A despeito de seu peso mais reduzido no velho continente, a Libertadores permite a Abel, enfim, extrapolar as fronteiras de Portugal e passar a ser discutido em ligas maiores.
“São façanhas como essa que marcam e transformam a carreira de treinadores. Um treinador pode ter a competência que for e trabalhar muito bem, mas, se não conseguir atingir os objetivos propostos, logicamente não pode aspirar a um nível mais elevado”, avalia Carraça, que foi diretor em diversas equipes, entre elas o Benfica. “O Abel, com essa taça, vem ao encontro disso.”
Um dos fatores citados como possível dissuasor para abreviar a sua passagem pelo Brasil é a distância da família, potencializada com a pandemia. Logo que deixou o gramado do Maracanã, no fim de semana, o palmeirense ligou, aos prantos, para o pai, Sebastião.
Suas falas na entrevista coletiva também foram fortes: “É verdade que hoje sou melhor treinador, mas sou o pior pai, o pior filho, o pior irmão. Deixei minha família de lado. Vocês não sabem a quantidade de vezes que chorei sozinho no travesseiro”.

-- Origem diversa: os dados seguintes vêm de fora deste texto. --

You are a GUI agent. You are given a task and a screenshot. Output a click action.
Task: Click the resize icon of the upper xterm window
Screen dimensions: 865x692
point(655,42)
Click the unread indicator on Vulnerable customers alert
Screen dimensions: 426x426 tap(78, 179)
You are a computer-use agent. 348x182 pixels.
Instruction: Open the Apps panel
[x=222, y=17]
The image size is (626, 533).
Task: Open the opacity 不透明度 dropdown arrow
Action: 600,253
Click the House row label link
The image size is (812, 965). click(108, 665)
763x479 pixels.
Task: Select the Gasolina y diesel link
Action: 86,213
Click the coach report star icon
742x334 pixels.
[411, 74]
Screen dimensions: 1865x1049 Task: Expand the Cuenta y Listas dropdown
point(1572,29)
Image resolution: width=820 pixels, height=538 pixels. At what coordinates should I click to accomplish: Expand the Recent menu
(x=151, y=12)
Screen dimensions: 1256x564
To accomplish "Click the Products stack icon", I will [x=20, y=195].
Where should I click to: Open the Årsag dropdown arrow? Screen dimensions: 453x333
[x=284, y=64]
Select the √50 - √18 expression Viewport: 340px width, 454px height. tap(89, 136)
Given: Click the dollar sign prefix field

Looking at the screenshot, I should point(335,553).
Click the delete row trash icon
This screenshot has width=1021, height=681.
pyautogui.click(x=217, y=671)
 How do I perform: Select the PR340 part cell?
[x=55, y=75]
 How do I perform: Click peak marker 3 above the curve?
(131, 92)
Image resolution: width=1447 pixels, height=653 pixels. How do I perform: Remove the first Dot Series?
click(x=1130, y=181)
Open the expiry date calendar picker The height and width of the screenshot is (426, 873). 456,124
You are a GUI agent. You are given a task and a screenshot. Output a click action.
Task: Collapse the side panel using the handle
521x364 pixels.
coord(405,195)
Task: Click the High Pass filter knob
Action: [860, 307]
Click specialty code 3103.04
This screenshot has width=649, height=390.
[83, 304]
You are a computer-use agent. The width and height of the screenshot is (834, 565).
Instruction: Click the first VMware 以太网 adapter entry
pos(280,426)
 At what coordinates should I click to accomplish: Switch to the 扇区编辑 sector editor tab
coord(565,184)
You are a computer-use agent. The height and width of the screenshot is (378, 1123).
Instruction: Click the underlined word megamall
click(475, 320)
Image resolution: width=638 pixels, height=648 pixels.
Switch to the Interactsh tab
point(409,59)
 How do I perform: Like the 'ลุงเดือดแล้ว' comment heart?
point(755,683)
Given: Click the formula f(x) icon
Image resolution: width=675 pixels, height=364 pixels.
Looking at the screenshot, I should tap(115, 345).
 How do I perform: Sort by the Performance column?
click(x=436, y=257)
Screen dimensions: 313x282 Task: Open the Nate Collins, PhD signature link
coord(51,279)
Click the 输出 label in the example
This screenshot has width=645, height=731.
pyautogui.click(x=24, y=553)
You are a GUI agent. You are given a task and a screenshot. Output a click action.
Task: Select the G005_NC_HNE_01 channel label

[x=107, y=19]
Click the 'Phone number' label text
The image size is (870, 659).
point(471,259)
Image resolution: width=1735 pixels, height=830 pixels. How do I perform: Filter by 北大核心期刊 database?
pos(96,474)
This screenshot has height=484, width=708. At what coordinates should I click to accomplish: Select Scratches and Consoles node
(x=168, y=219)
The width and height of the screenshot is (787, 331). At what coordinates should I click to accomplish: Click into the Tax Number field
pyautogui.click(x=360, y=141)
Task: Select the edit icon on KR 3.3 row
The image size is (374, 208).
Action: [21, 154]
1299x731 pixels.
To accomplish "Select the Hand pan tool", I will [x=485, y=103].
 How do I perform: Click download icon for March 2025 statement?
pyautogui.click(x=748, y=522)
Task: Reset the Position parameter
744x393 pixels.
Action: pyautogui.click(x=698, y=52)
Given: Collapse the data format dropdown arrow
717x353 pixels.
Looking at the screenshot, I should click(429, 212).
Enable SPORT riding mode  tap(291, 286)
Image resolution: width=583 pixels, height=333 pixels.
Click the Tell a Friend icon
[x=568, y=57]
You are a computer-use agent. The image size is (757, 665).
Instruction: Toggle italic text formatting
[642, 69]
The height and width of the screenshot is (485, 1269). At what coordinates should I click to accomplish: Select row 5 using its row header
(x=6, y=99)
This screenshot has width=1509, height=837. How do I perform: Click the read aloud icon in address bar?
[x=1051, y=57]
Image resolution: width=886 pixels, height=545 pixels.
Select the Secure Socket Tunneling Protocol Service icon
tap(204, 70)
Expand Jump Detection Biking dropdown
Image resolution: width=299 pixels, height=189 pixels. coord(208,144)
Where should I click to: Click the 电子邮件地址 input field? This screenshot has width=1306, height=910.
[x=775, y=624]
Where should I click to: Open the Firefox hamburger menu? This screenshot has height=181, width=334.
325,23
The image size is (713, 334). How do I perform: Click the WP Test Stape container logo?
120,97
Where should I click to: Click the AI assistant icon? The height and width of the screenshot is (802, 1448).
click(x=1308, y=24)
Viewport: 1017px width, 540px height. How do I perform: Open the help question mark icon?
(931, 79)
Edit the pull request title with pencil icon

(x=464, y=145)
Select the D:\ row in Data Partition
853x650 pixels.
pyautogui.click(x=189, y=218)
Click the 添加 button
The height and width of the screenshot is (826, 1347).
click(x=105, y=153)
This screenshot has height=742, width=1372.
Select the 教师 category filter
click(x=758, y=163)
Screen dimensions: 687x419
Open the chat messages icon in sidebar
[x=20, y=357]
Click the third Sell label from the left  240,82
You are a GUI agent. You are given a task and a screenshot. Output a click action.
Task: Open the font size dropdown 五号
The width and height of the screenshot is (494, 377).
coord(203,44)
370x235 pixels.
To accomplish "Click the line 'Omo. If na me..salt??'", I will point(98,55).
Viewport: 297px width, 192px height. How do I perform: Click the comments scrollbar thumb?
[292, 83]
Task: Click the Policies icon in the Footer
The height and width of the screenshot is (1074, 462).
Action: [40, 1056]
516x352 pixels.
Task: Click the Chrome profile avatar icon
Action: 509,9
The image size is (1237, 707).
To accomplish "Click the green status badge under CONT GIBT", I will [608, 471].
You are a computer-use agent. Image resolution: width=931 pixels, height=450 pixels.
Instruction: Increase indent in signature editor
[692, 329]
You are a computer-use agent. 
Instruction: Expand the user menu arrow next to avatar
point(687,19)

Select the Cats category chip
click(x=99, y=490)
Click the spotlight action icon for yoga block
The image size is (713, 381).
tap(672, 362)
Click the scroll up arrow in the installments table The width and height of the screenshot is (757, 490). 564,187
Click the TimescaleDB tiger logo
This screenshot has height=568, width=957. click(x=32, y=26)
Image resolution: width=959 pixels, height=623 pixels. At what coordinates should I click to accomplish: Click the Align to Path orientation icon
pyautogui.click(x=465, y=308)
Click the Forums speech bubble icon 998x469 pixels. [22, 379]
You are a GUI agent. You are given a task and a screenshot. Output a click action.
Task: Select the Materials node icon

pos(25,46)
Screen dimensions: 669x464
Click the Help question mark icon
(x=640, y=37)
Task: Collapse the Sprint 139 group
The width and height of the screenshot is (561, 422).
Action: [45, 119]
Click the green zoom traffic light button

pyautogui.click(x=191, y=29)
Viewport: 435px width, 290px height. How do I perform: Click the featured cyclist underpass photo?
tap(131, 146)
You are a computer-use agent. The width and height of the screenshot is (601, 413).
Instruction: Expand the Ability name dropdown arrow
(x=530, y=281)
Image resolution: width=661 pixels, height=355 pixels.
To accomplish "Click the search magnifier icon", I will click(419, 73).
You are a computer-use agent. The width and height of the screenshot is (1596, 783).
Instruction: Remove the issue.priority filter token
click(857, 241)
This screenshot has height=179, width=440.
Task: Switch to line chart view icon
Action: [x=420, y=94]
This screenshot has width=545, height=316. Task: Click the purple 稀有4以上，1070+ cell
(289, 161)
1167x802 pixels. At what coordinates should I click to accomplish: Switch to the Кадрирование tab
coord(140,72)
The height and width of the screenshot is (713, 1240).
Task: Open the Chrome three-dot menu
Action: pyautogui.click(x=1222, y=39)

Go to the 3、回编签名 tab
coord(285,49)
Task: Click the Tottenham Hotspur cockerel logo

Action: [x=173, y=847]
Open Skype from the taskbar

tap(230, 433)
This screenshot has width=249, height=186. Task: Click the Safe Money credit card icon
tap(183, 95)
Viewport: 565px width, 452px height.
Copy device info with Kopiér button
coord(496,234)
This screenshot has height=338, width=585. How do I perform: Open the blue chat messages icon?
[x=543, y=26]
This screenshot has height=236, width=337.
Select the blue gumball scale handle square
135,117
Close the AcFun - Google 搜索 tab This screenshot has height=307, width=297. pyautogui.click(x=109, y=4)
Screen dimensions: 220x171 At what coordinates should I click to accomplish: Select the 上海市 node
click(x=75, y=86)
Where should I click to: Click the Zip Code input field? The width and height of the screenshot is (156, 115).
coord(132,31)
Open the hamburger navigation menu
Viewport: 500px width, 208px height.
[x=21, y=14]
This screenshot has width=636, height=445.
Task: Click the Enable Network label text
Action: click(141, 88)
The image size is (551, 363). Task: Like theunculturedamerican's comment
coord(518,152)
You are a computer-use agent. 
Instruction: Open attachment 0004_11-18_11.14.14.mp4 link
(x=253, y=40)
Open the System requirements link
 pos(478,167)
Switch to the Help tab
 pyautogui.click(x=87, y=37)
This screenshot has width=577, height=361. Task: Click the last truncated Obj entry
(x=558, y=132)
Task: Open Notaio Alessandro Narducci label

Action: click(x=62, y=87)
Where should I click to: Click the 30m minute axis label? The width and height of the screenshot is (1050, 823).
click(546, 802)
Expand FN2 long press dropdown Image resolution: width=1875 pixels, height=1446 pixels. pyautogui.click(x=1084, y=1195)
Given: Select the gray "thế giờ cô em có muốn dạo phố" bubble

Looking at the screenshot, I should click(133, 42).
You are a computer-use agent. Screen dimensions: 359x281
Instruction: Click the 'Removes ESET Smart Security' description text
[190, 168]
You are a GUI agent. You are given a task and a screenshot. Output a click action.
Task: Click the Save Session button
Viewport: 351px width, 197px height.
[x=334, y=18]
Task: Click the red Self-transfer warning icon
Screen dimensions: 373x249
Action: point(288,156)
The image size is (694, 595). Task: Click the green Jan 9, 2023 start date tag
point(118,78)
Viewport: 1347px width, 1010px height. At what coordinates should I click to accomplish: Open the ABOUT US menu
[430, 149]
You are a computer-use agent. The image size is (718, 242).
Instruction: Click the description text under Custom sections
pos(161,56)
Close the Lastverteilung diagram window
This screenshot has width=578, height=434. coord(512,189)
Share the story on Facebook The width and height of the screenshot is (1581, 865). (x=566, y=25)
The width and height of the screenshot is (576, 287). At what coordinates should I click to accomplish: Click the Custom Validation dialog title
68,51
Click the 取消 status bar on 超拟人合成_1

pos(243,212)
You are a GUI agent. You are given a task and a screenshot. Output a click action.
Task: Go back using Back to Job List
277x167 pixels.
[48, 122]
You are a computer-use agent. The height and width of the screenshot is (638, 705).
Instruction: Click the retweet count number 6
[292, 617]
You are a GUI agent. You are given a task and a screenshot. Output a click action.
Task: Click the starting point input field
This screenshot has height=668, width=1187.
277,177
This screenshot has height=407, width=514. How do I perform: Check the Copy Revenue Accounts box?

Como atleta, ele sempre teve a companhia da esposa, que abdicou de sua formação em direito, para acompanhá-lo por todo lado e a quem prometeu, ao se aposentar, que cederia também “para dar um pouquinho de volta”.
Nada disso, claro, será colocado na mesa com o Mundial de Clubes em seu plano imediato. Para encarar um possível desafio contra o Bayern, Abel seguirá com o mantra que viralizou recentemente e repete desde sempre: cabeça fria e coração quente.
“Ele tem um discurso forte, em que conversa bastante e usa muito essa expressão. Vi no Palmeiras, mas havia escutado antes também no Braga. E a verdade é que ele é um pouco isso, fala com a razão e age, quando o momento exige, com a emoção”, conclui Aroso.